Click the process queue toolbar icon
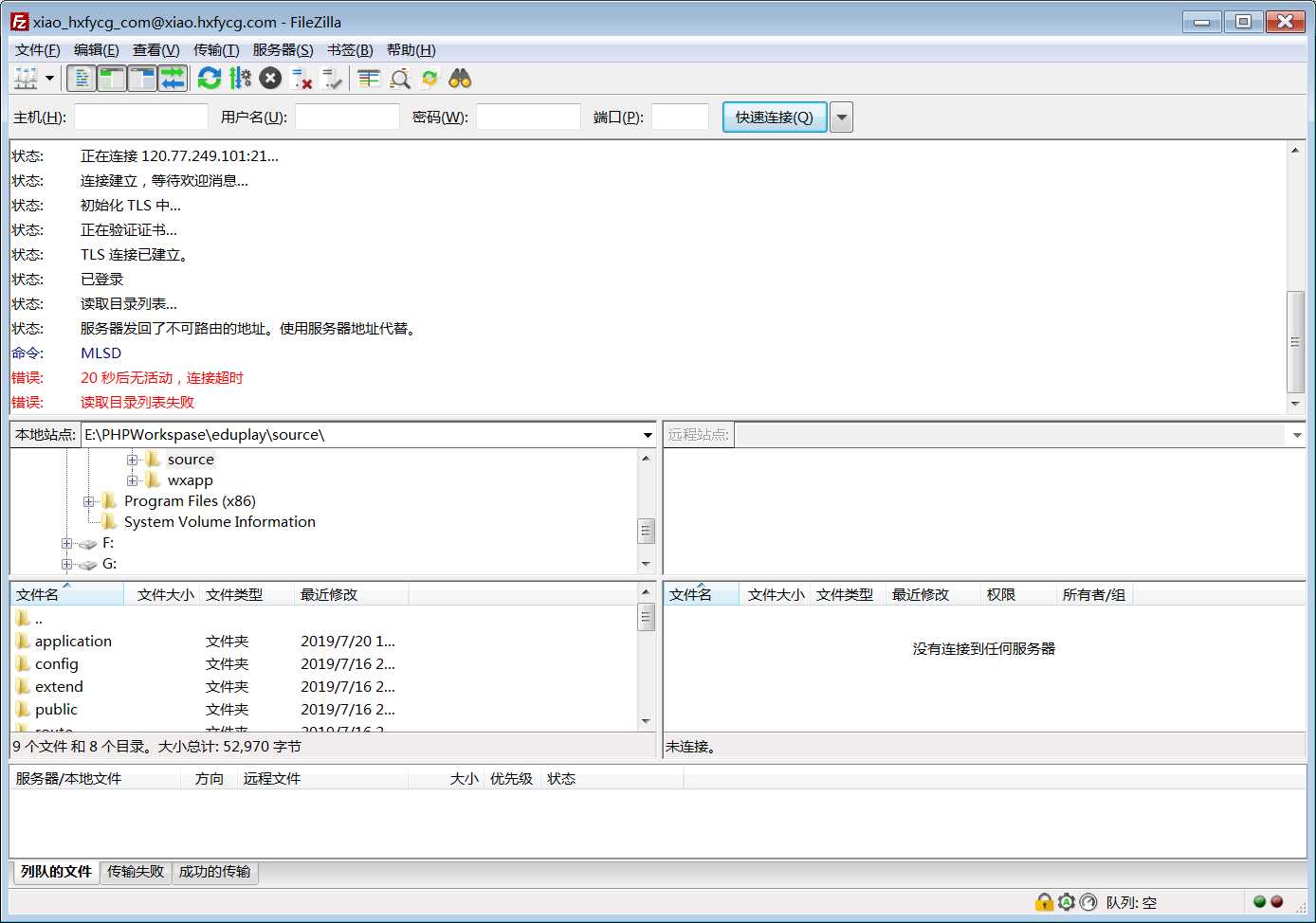This screenshot has height=923, width=1316. (x=240, y=79)
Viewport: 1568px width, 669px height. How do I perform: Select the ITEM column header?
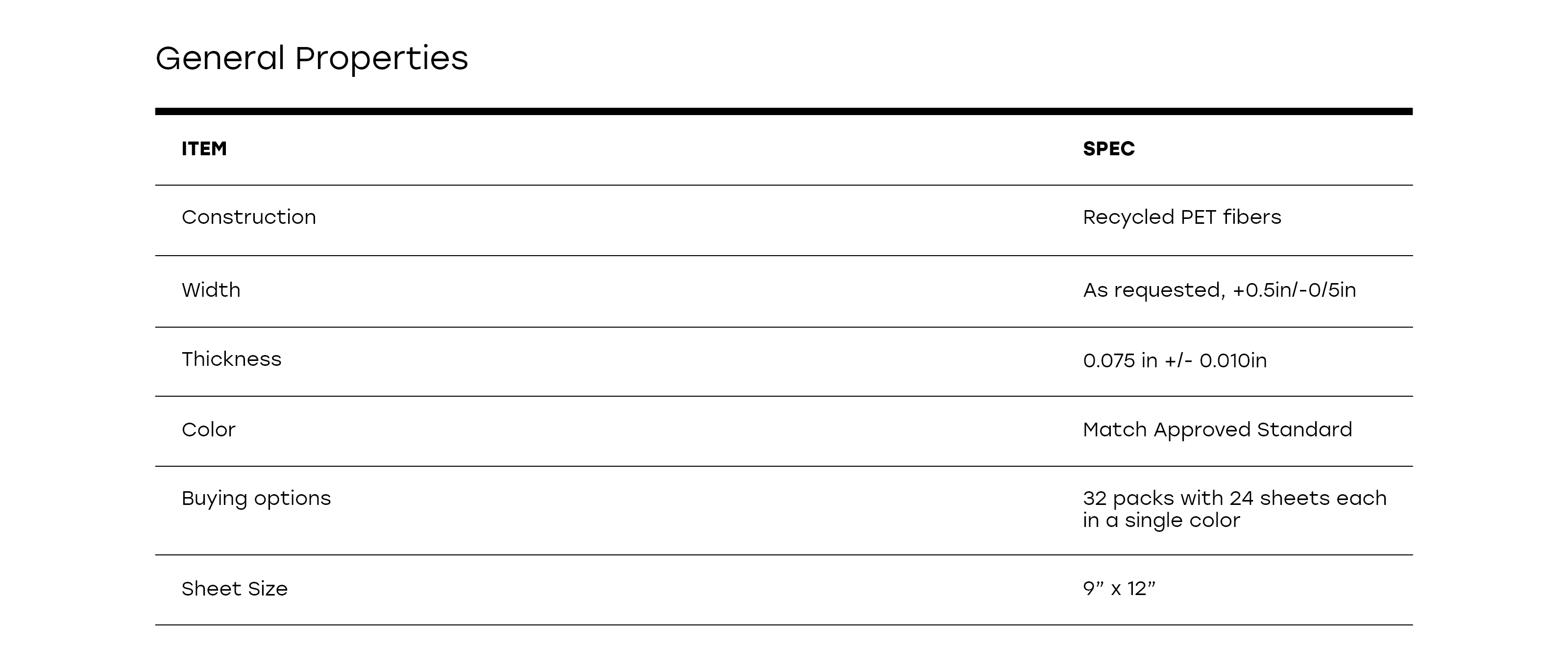coord(204,149)
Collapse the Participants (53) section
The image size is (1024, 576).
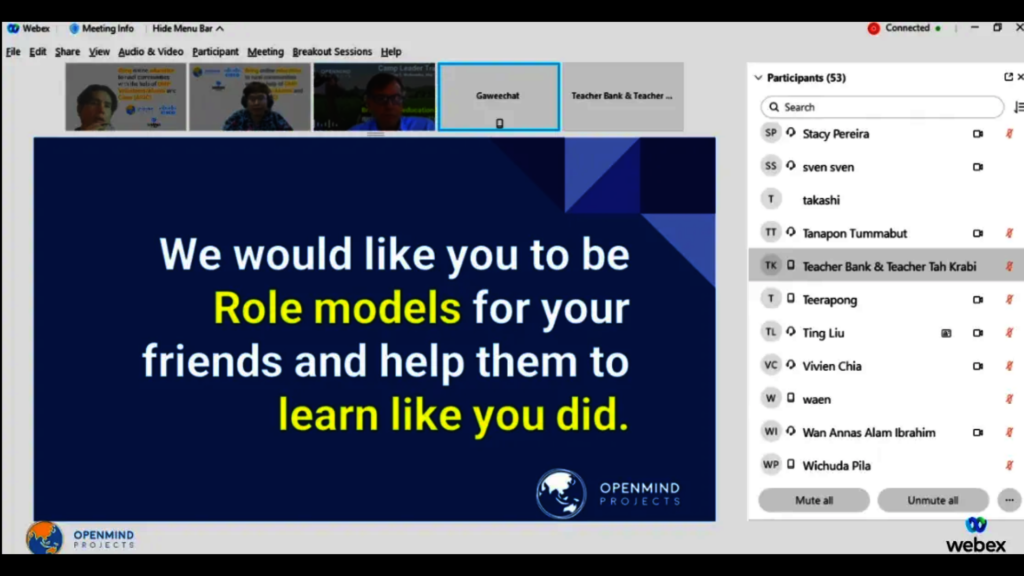click(758, 77)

= TASK DESCRIPTION =
Return all the records exactly. Skip the pictures.

= YOUR RESPONSE =
Click the process queue toolbar icon
This screenshot has height=923, width=1316. (x=240, y=79)
Viewport: 1568px width, 669px height. How do I perform: Select the ITEM column header?
coord(204,149)
Collapse the Participants (53) section
The image size is (1024, 576).
click(758, 77)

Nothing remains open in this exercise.